Ein charakteristisches Verhalten des Bogenstirn-Hammerhais ist das sogenannte Korkenzieher-Schwimmen. Dabei schraubt sich der Hammerhai wie ein Korkenzieher um seine eigene Achse. Wozu genau dieses Verhalten dient, ist nicht abschließend geklärt. Man geht davon aus, dass es gemeinsam mit anderen Gesten wie Kopfschütteln oder gegenseitigem Rammen der Kommunikation in der Gruppe im Sinne von Revierverhalten dient.
Bogenstirn-Hammerhaie sind ovovivipar, eilebendgebärend. Das bedeutet, dass die jungen Haie im Mutterleib von einem Dottersack ernährt werden, der jedoch später zu einer Plazenta umfunktioniert wird. Nach einer Tragzeit von neun bis zehn Monaten, ähnlich dem Menschen, bringt das Hammerhai-Weibchen bis zu 40 Jungtiere zur Welt. Sie sind dann gerade einmal einen halben Meter lang und wachsen sehr langsam. Erst mit anderthalb bis zwei Metern Länge erreichen sie die Geschlechtsreife.

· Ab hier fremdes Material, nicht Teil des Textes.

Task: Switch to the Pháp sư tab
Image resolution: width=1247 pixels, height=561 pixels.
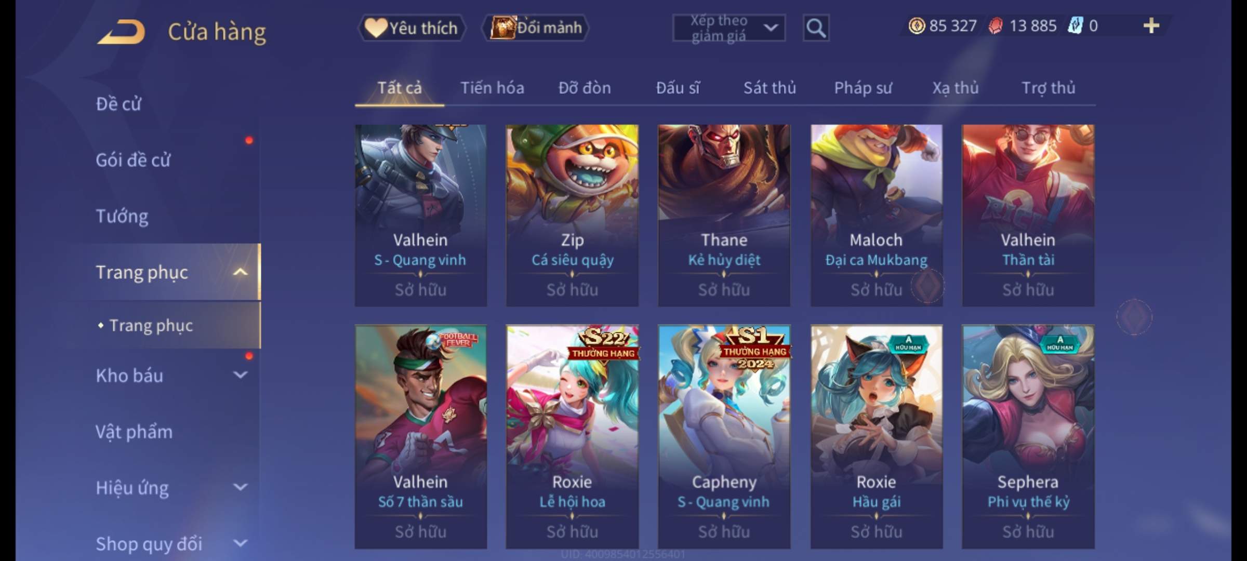Action: point(863,88)
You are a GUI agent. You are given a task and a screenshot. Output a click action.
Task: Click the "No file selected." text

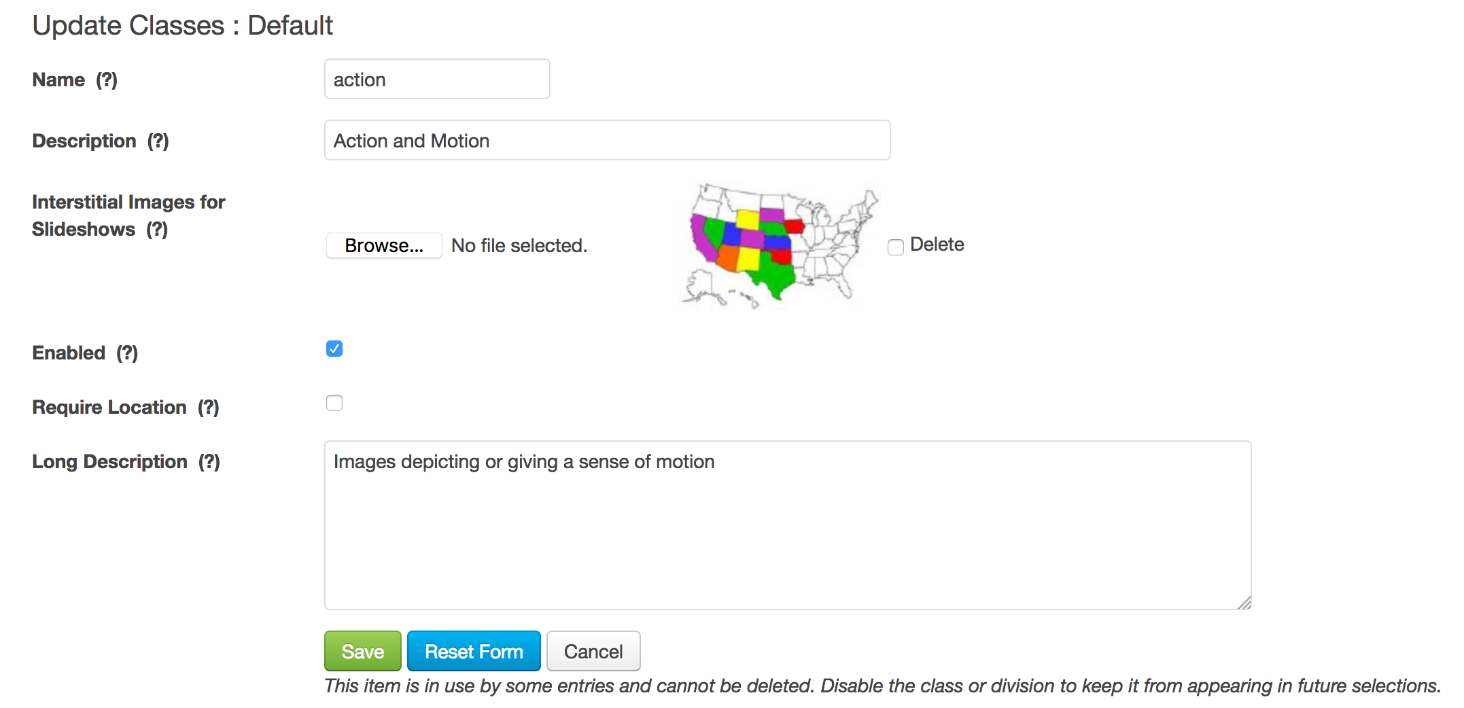coord(519,246)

Die Zähne des Hammerhais stehen in mehreren Reihen. Das mag abschreckend aussehen, hat aber für den Hai nur Vorteile. Bricht ein Zahn ab, wird er durch den nächsten einfach ersetzt. Man nennt dies ein „Revolvergebiss“, weil ständig Zähne „nachladen“. Auf diese Weise kann ein einzelner Hammerhai in seinem Leben mehrere Tausende Zähne haben.
Der Bogenstirm-Hammerhai ist heute stark gefährdet
Auf dem Speiseplan des Bogenstirn-Hammerhais stehen eine ganze Reihe an Fischen, darunter Barrakudas, Makrelen, Sardinen, Tintenfische und Krebstiere. Aber der Hammerhai ist beim Essen pragmatisch: Kreuzt ein kleinerer Hai oder ein Stechrochen die Jagdgründe, wird auch dieser nicht verschmäht. Menschen gehören nicht ins Nahrungsspektrum des Hammerhais. Von den weniger als zwei Dutzend bekannten Unfällen mit den Tieren endete kein einziger tödlich. Dabei kommt es durch die küstennahe Lebensweise des Bogenstirn-Hammerhais relativ häufig zu Begegnungen zwischen Mensch und Tier – und das, obwohl der Hammerhai eigentlich nachtaktiv ist.
Ausgewachsene Bogenstirn-Hammerhaie haben im Meer kaum Feinde – bis auf den Menschen. An allen Küsten Madagaskars wird der Bogenstirn-Hammerhai bejagt. Das Fleisch wird gegessen, die Zähne als Souvenir verkauft. Die Flossen werden getrocknet nach China für bizarre Potenzmittel und Haifischflossensuppe verkauft. Leider hat durch den großen Bedarf an Haifischflossen in Asien auch die fragwürdige Praktik des Finning auf Madagaskar Einzug gehalten. Dabei werden den Haien die Flossen abgeschnitten, der noch lebende Hai wird zurück ins Wasser geworfen. Unfähig zu schwimmen sinkt der Hai zu Boden und verendet elend. Wird er nicht selbst bejagt, verendet der Bogenstirn-Hammerhai häufig als unerwünschter Beifang in Fischernetzen. Denn Hammerhaie leben oft gemeinsam mit stark befischten und kommerziell begehrten Fischen wie Thunfischen.
Inzwischen gilt der Bogenstirn-Hammerhai als stark gefährdet. Die Bestände sind in den letzten 50 Jahren um gut die Hälfte gesunken. Seit 2014 dürfen Bogenstirn-Hammerhaie nur noch eingeschränkt international gehandelt werden. Auf Madagaskar werden illegaler Fang und Finning jedoch kaum verfolgt. Eine traurige Zukunft für den Hammerhai, wenn nicht bald eingegriffen wird.